Cameroonian traditional ruler

Esoh Itoh (also referred to as Stephen Esoh Itoh; died 12 August 2018) was a Cameroonian traditional ruler who served as the paramount chief of Ekondo Titi in Ndian Division, South-West Region. He was a prominent figure among traditional authorities in the region and a former leader within regional chiefs' institutions. Esoh Itoh was assassinated during the Anglophone Crisis in Cameroon.

== Early life and background ==
Details about Esoh Itoh's early life, education, and date of birth are not widely documented for public sources. He originated from Ndian Division in the South-West Region of Cameroon, where he later rose to traditional leadership.

== Traditional leadership ==
Esoh Itoh served as the paramount chief of Ekondo Titi and was widely regarded as a senior traditional Chief among the Balondo people. He held leadership roles within traditional institutions, including serving as president of the South West Chiefs Conference.

He was also involved in socio-economic and development initiatives. Esoh Itoh served as a board chairman of PAMOL Plantations PLC, a major agro-industrial company in Cameroon's South-West Region.

In addition to his traditional duties, Esoh Itoh contributed to local development, including donating land for health infrastructure such as the Ekondo Titi Baptist Health Centre.

He was also politically affiliated with the ruling Cameroon People's Democratic Movement (CPDM).

Reports indicate that he had received threats but refused to abandon his position, insisting on fulfilling his responsibilities unless his community requested otherwise.

== Role in the Anglophone Crisis ==
In the course of the Anglophone Crisis, traditional rulers in Cameroon's North-West and South-West regions were often targeted by armed groups. Itoh was perceived by some separatist elements as aligned with the central government.

== Assassination ==
Esoh Itoh was assassinated on 12 August 2018 in Ekondo Titi. Armed men interrupted a Sunday service at a local Baptist church, forcibly removed him, and shot him dead.

The killing occurred in broad daylight and in the presence of worshippers.

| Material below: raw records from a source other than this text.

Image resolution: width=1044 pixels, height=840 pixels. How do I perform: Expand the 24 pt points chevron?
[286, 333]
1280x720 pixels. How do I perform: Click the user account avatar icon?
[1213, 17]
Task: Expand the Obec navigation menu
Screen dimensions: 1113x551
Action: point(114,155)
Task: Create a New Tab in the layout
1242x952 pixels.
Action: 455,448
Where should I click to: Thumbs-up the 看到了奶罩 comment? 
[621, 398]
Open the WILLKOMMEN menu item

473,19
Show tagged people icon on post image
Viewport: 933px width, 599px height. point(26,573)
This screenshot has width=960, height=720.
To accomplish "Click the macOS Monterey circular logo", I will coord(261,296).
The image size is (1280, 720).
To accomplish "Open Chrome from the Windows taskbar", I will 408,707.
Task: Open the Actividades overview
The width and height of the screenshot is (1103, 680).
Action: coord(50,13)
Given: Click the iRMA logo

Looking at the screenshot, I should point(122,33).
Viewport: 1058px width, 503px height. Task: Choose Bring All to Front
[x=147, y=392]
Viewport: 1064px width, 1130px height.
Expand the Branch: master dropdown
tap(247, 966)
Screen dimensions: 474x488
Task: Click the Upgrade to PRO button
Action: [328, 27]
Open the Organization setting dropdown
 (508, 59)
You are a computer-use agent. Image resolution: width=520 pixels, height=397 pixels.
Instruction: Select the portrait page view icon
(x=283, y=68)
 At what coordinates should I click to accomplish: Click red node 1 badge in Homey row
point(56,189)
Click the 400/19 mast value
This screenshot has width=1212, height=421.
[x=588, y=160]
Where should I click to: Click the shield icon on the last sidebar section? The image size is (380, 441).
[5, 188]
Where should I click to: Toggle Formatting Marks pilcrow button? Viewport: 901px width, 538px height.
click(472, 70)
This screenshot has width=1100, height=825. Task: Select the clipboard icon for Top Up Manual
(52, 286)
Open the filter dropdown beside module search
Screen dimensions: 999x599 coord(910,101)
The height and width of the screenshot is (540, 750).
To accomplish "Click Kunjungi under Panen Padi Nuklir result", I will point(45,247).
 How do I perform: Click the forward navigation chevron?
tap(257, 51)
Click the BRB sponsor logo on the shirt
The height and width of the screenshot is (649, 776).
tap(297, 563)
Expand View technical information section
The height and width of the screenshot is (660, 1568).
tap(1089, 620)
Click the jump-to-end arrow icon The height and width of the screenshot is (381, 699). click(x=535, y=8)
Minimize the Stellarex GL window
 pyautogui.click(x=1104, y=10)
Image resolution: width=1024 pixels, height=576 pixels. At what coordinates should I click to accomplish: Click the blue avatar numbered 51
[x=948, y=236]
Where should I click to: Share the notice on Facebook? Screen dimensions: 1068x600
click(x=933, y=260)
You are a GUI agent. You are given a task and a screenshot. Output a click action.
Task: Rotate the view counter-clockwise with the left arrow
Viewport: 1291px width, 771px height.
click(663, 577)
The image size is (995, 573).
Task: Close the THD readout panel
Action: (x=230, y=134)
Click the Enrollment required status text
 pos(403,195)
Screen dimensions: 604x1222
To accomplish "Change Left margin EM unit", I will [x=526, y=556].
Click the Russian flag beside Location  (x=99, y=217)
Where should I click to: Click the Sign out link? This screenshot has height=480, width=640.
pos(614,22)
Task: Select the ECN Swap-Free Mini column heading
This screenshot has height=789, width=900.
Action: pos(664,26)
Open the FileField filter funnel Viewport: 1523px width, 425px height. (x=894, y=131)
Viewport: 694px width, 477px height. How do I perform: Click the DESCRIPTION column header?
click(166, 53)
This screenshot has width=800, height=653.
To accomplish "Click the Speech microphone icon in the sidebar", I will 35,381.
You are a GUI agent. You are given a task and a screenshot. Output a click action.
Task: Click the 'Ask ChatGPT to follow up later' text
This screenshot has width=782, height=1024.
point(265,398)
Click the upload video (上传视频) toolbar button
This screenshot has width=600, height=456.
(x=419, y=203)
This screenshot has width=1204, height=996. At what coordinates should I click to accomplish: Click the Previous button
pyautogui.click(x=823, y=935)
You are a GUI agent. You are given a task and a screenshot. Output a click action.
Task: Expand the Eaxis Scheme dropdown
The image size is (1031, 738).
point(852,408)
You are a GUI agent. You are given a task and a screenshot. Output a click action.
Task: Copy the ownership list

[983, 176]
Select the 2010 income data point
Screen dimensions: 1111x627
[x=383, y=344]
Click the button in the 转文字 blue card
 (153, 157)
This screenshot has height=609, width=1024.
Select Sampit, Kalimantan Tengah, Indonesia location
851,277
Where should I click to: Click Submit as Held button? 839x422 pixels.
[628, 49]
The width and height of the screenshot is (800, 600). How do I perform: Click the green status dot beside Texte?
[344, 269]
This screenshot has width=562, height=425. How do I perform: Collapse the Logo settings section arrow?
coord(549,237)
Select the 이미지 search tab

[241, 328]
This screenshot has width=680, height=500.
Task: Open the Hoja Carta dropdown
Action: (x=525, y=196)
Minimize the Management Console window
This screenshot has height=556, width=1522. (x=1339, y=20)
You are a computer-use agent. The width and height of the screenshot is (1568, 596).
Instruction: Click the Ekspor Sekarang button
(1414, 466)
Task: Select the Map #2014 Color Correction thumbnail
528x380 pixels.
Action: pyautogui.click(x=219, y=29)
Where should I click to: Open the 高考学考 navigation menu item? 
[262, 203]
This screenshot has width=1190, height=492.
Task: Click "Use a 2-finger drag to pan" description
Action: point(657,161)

No group officially claimed responsibility, but local reports widely attributed the attack to separatist fighters in the region.

His assassination formed part of a broader pattern of violence against traditional rulers during the Anglophone Crisis, in which several chiefs were abducted or killed.

== Legacy ==
Esoh Itoh is remembered as one of several traditional leaders killed during the escalation of violence in Cameroon's Anglophone regions. His death highlighted the vulnerability of traditional institutions amid the conflict and drew attention to the role of chiefs as intermediaries between the state and local communities.